Marika Schmiedt is an artist, filmmaker, and activist from Vienna who has researched the historic and present persecution and marginalisation of the Roma and Sinti for almost two decades.
With numerous films, exhibitions, posters, and catalogues, she documents this extremely violent history, till the present day, and makes every effort to intervene in a discourse characterized by stark racism. Her recent works include the poster campaign Die Würde des Menschen ist antastbar – Kein Grundrecht auf ein besseres Leben! (2016), Futschikato – Die verschwundenen Roma und Sinti aus Kirchstetten und der „Fall Weinheber“ (2015), Was bleibt – Fragmente einer fortwährenden Vergangenheit (2015) or the variable work Die Gedanken sind frei (2015).
Among her films are Warum die Wunde offen bleibt (2016), which deals with a second and third generation Holocaust reappraisal; Roma Memento. Zukunft ungewiss? (2012), a dialogue with Schmiedt’s mother, who, as a young Romni, lived through a parentless childhood in various foster care and children’s homes; Vermächtnis (2011), is a portrait of Ceija Stojka.

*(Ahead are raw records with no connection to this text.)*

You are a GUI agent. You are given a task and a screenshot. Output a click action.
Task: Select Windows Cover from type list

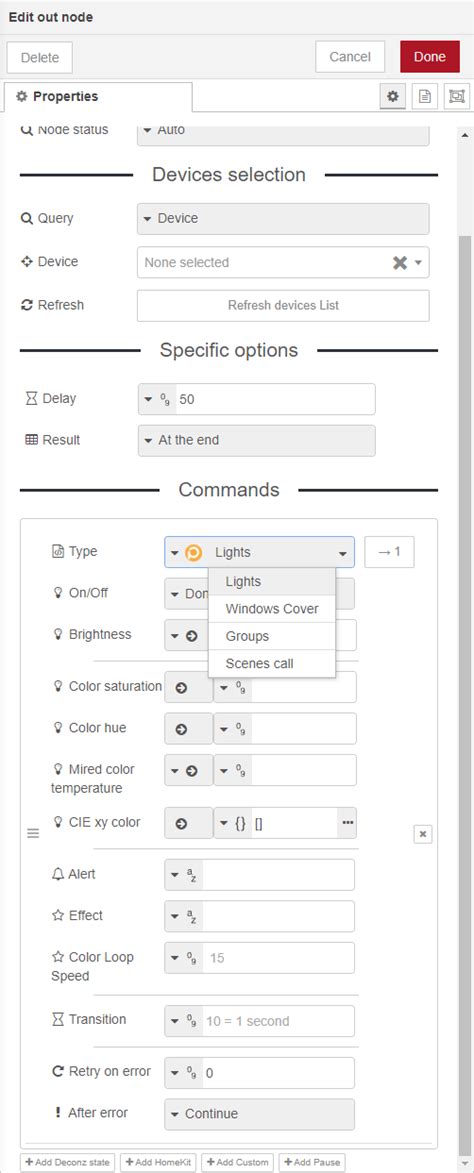point(272,609)
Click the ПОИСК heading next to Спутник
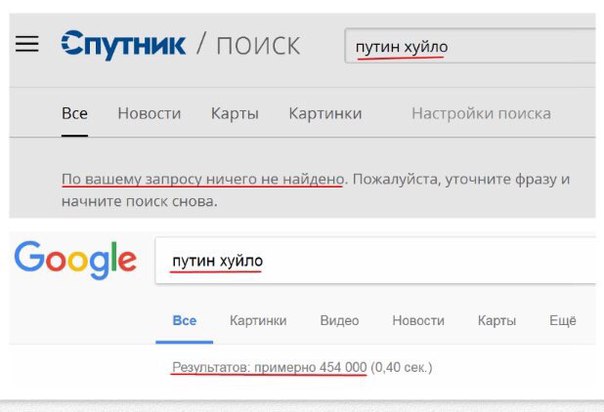The image size is (604, 412). click(258, 46)
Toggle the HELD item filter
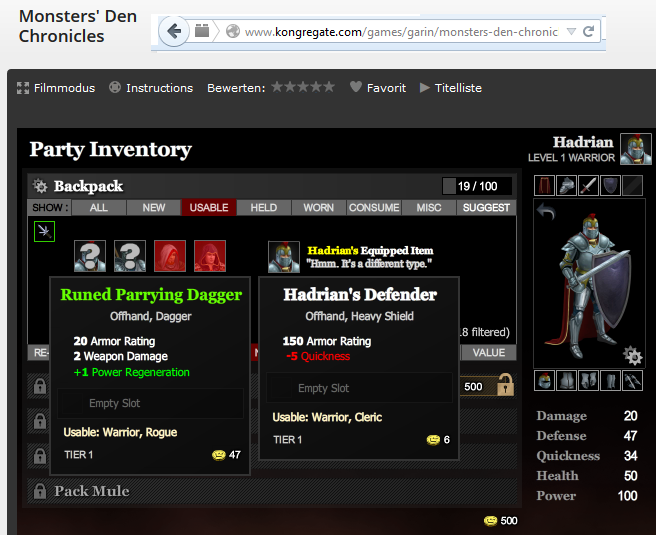This screenshot has height=535, width=656. click(264, 208)
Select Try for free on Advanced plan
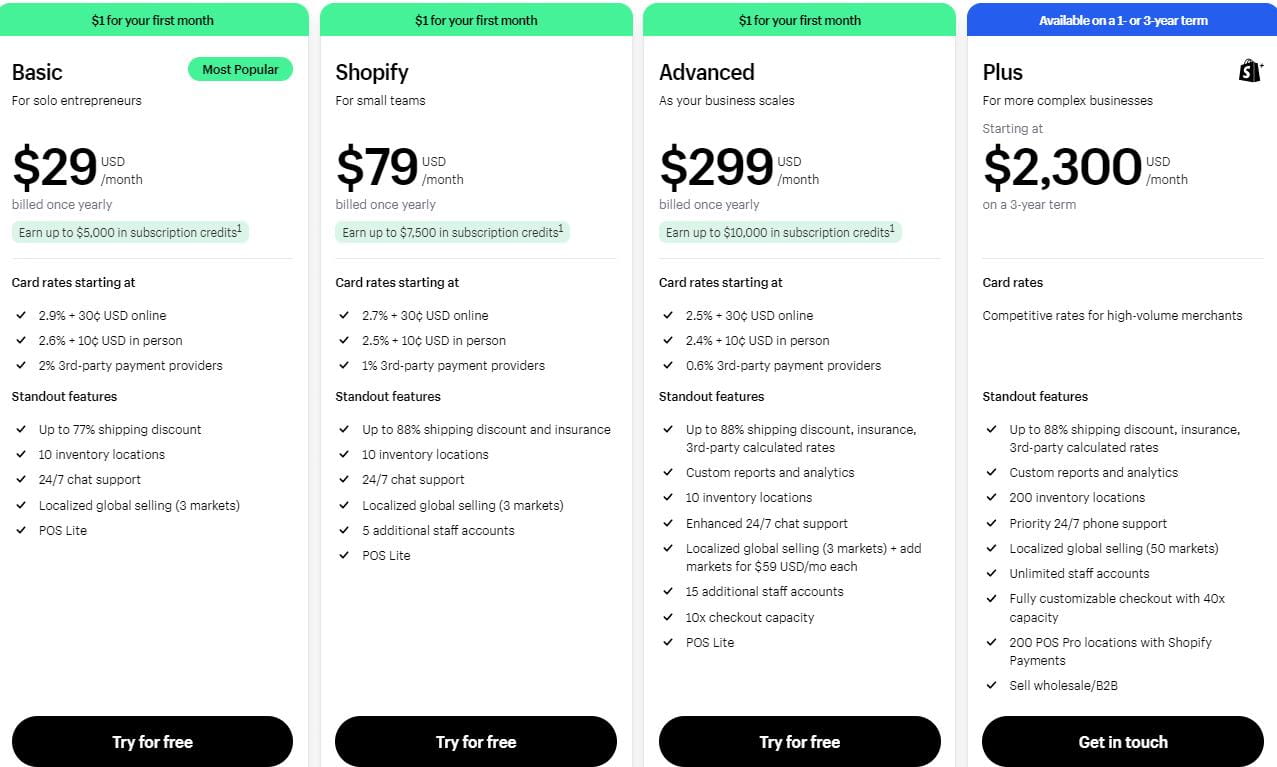 pyautogui.click(x=800, y=742)
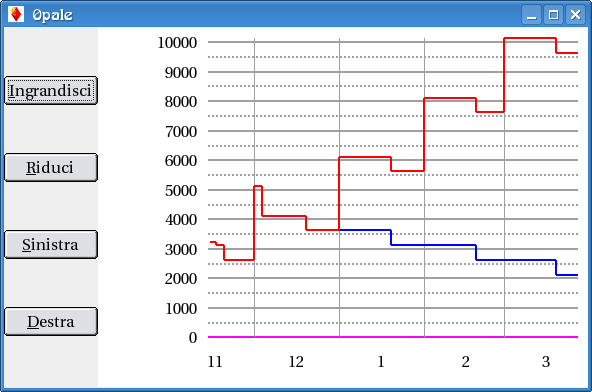Move the chart right with the Destra button
Image resolution: width=592 pixels, height=392 pixels.
coord(51,322)
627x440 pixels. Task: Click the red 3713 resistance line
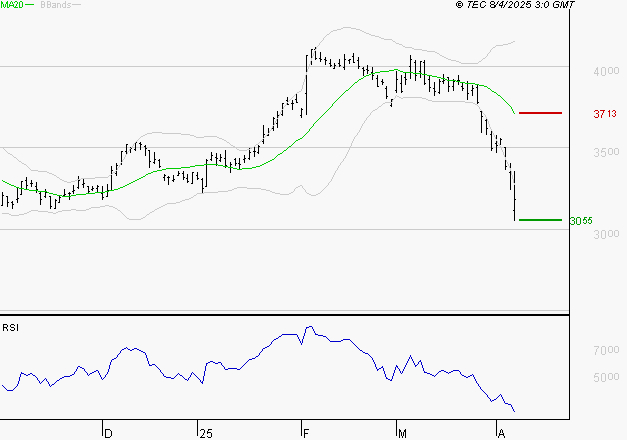[540, 113]
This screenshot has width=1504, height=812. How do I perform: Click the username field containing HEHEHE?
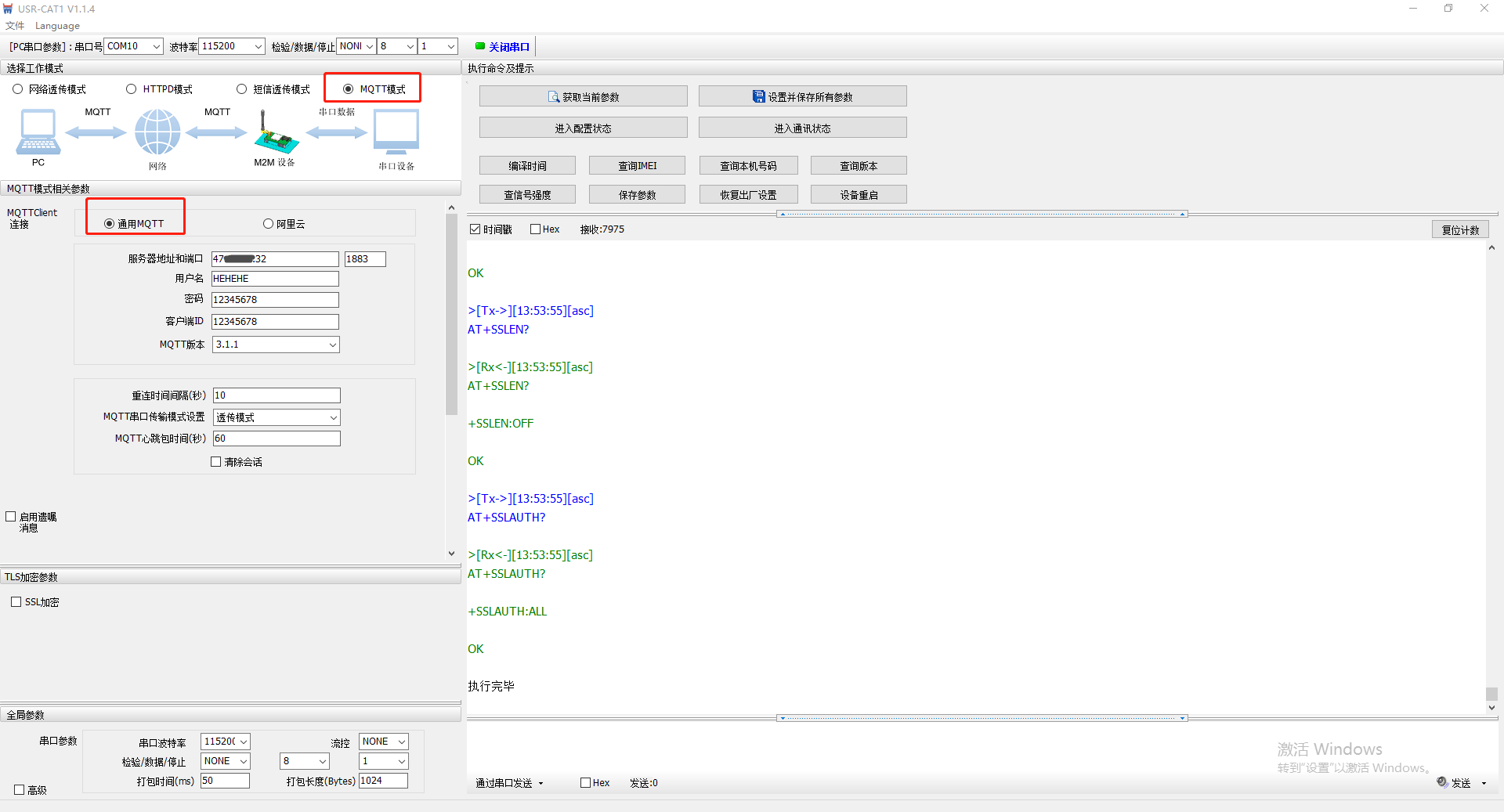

Central to her artistic practice is the analysis of the Holocaust committed upon the Roma and Sinti by the NS regime, which she processes in a manner that is not content with just remembering but is set on confronting attitudes like the one expressed by the mayor of Kirchstetten, censored one of her installations:“Remembering yes, but we have to put an end to historic reappraisal and examination.”
Her disruptive and disquieting artwork gained recognition, and as the philosopher Gayatri Spivak, writes: “Marika has made the subaltern speak, in a certain way for sure, through representation, but much more forcefully.”